Les Sociétés de Gestion et d'Intermédiation (SGI) sont des établissements financiers qui bénéficient du monopole de la négociation à la Bourse des Valeurs Mobilières, de la tenue des comptes titres ainsi que de façon générale, de l'exécution de tout appel public à l'épargne dans la zone UEMOA.
Au Mali, sous l'impulsion de l'Association professionnelle des Banques et Etablissements Financiers (APBEF), la SGI-Mali a été créée le 11 décembre 1996 par les Banques et Etablissements Financiers de la place en partenariat avec la Chambre de commerce et d'Industrie. La société à sa création a été dotée d'un capital de 200 millions de F. CFA.
Désigné en octobre 1997, le Directeur Général a pris fonction en décembre de la même année. Celui-ci a préparé et introduit la demande d'agrément de la société auprès de Conseil Régional de l'Epargne Publique et des marchés Financiers. Cet agrément a été accordé à la SGI_Mali en janvier 1998.
Ensuite, compte tenu des incertitudes de délai qui pesaient sur l'ouverture effective de la Bourse, les Administrateurs de la SGI-Mali ont préféré la prudence quant aux ccharges fixes.

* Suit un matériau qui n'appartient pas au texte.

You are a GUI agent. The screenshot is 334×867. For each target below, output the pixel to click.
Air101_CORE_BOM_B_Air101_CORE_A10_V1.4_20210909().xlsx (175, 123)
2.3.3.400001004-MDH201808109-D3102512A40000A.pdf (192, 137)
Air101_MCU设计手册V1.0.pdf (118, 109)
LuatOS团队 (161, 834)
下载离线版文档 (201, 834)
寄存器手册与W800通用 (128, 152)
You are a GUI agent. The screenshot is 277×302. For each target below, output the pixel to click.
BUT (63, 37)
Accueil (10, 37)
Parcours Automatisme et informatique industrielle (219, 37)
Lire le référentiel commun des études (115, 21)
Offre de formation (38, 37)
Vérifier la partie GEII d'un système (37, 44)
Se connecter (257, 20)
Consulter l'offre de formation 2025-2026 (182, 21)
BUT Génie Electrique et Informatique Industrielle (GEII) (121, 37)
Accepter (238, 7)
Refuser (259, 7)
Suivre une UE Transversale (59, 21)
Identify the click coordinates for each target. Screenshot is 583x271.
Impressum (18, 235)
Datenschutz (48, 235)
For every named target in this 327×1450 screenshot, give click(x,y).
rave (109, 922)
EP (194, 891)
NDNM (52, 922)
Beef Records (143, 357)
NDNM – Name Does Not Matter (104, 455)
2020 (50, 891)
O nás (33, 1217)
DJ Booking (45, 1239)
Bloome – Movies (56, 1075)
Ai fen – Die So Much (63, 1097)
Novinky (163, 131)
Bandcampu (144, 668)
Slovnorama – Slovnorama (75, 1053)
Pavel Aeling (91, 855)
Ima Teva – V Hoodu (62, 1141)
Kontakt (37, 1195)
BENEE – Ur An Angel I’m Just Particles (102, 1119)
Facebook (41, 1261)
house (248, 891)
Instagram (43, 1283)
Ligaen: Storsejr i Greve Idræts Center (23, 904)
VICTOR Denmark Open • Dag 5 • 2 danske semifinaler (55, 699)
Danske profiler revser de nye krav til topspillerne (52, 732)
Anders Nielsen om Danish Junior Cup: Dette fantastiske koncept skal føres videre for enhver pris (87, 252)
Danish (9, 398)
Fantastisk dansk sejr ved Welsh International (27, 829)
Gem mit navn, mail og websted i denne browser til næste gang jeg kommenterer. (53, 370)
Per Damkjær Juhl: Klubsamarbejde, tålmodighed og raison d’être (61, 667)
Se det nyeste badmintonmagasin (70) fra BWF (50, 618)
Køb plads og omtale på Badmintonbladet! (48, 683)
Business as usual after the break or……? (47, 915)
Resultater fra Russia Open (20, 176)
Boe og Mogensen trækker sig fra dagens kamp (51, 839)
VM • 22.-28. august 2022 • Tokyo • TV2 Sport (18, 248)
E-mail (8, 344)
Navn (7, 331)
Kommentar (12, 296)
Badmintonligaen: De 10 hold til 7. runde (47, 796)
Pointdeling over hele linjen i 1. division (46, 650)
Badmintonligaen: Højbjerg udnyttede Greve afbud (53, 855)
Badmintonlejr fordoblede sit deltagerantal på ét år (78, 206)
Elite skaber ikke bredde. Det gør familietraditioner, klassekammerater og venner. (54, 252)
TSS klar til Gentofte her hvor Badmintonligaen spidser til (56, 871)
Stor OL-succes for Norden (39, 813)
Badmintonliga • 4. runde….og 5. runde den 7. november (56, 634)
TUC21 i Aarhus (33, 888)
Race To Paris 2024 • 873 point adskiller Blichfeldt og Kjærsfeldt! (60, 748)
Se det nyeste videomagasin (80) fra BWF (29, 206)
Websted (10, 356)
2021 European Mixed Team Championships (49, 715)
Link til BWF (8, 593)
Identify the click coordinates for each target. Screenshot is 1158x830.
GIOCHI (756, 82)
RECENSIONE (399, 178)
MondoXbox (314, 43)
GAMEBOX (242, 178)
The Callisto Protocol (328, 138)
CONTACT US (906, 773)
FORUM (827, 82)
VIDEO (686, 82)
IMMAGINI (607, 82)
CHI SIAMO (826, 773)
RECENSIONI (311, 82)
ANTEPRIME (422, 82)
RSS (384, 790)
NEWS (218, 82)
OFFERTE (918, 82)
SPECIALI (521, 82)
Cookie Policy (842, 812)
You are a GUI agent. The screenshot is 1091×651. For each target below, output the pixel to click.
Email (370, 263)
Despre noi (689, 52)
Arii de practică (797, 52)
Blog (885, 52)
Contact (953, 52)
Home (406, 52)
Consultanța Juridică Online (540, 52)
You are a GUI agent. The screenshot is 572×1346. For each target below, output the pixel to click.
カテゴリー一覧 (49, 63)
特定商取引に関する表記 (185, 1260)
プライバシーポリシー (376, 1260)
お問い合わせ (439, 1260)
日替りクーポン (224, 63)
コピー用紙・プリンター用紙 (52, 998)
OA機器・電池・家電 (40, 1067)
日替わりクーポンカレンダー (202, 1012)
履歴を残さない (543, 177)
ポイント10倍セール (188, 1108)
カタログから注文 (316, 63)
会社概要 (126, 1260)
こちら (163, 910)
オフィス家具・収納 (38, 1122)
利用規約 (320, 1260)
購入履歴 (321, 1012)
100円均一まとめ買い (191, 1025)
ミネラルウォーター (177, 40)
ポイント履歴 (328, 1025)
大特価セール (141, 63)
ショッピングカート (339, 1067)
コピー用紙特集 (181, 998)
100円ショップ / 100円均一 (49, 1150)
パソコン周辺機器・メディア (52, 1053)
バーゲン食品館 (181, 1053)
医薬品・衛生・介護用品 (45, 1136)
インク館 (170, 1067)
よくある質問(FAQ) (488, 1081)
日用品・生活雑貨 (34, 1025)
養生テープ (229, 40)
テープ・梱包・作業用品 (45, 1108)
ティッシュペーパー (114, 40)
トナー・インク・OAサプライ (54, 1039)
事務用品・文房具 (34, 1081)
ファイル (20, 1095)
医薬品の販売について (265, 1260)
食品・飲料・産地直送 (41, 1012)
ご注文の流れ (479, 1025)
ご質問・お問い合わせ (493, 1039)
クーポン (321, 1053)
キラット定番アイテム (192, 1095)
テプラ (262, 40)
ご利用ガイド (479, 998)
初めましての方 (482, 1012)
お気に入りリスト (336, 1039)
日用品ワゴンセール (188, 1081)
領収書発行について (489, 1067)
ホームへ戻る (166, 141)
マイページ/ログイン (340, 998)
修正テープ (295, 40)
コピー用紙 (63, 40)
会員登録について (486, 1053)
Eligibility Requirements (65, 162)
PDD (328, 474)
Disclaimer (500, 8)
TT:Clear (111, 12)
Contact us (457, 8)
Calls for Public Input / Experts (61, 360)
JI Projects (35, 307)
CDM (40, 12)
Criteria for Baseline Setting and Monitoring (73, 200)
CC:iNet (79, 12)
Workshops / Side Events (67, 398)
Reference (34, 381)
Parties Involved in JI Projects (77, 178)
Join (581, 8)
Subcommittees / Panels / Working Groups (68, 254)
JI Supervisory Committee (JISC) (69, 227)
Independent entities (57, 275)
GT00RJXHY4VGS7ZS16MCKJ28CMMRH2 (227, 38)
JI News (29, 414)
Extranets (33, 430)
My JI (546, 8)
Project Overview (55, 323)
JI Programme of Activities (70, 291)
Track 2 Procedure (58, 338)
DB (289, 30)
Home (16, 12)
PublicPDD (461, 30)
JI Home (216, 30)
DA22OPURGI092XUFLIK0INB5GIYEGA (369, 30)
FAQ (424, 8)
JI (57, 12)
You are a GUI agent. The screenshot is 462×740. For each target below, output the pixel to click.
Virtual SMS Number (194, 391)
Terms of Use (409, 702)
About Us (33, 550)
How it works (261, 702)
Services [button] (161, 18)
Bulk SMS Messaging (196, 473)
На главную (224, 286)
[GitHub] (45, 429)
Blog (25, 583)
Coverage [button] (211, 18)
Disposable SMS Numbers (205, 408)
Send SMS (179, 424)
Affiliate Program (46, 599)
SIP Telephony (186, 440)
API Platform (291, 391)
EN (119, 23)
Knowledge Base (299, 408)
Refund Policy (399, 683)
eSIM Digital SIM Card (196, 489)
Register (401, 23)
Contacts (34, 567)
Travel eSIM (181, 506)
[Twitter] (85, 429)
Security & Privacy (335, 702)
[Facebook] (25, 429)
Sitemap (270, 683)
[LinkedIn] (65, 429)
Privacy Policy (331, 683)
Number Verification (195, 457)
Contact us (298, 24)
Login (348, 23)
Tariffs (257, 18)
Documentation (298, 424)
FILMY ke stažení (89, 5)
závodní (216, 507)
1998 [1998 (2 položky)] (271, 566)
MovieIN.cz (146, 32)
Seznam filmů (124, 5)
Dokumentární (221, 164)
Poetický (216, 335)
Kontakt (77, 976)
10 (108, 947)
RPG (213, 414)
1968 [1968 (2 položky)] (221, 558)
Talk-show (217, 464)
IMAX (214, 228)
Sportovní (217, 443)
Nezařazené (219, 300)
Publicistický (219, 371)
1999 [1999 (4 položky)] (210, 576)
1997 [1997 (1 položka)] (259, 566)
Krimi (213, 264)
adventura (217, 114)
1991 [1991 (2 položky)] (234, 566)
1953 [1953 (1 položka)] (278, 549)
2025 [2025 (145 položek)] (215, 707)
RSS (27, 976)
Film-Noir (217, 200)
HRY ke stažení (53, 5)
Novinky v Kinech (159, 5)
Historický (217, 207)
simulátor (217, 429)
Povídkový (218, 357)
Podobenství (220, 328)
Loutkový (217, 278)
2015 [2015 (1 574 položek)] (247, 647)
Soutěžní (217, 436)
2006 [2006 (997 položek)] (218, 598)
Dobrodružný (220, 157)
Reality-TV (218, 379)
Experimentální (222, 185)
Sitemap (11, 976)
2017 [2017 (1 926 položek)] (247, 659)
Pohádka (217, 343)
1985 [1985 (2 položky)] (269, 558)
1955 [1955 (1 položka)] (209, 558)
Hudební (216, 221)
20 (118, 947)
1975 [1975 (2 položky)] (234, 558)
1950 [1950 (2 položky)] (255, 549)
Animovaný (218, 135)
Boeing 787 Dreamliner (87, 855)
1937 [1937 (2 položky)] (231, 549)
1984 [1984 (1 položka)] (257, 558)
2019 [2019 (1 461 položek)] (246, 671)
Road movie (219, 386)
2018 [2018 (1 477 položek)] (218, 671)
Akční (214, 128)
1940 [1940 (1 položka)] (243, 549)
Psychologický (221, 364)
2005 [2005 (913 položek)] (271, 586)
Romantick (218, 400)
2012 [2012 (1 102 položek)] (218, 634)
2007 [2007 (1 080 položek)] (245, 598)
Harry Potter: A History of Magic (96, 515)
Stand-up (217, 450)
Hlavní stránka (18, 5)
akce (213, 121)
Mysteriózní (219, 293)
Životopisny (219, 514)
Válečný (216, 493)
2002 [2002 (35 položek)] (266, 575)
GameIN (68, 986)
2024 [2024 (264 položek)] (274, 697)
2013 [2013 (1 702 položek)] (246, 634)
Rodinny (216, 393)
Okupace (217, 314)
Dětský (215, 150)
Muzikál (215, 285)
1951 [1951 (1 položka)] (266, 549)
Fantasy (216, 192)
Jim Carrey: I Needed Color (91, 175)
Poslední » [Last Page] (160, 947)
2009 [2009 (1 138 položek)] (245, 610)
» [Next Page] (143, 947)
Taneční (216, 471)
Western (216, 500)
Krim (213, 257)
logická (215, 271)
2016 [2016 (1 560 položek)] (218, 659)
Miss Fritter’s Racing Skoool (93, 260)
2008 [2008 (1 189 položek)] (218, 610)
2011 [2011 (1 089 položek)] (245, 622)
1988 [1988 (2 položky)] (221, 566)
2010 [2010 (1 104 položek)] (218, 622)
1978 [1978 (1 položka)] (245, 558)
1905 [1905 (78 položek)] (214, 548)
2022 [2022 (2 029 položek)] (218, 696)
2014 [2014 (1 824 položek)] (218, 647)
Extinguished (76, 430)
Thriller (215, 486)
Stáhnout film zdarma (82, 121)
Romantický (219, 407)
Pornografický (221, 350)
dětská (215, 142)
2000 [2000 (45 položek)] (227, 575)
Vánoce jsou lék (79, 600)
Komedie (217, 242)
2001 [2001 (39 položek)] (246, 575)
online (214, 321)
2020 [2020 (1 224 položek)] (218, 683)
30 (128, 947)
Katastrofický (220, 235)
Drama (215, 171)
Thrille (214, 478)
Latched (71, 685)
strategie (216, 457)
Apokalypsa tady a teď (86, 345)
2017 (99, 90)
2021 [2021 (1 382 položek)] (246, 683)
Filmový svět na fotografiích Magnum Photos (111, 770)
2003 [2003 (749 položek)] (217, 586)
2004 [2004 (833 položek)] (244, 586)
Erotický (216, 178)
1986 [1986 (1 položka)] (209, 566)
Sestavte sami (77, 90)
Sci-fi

C'est ainsi que même si nous avons réservé des locaux pour héberger nos bureaux dès janvier 1998, nous n'avons procédé au recrutement du personnel qu'après l'ouverture effective de la Bourse Régionale des Valeurs Mobilières (BRVM) en sptembre 1998.
Le Directeur Général a donc participé seul aux programmes de formation proposé par la BRVM, la BCEAO et la Banque Mondiale. Il a en outre effectué un stage pratique dans une société de Bourse.
L'activité réelle de la SGI-Mali n'a démarrer que le 02 janvier 1999.
Courant 2001, la cession des activités détenues en portage par la BMCD a consacré l'élargissement de l'actionnariat de la SG-Mali à d'autres institutionnels comme l'Institut National de Prévoyance Sociale (INPS), la SONAVIE, etc. En juin de la même année, est intervenue une augmentation de capital qui a porté le capital de la société à 250 millions.
Concernant le volume des activités, le portefeuille détenu en conservation dans les livres de la SGI-Mali, qui a longtemps stagné à environ 3 milliards de 1999 à 2000, s'est établi à environ 8 milliards au 31/12/2001. Le chiffre d'affaire a adopté la même courbe d'évolution en passant de 30 millions le 31/12/99 à 90 millions à la fin de l'exercice 2001.